Material for this exercise Block Start

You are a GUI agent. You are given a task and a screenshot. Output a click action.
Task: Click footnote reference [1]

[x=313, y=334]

Material for this exercise Block End
Material for this exercise Block Start

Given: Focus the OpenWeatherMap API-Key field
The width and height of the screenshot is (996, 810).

Material for this exercise Block End

Exercise objective: Copy out all lines of the material above in which "screenshot" occurs.

Response:
You are a GUI agent. You are given a task and a screenshot. Output a click action.
The width and height of the screenshot is (996, 810).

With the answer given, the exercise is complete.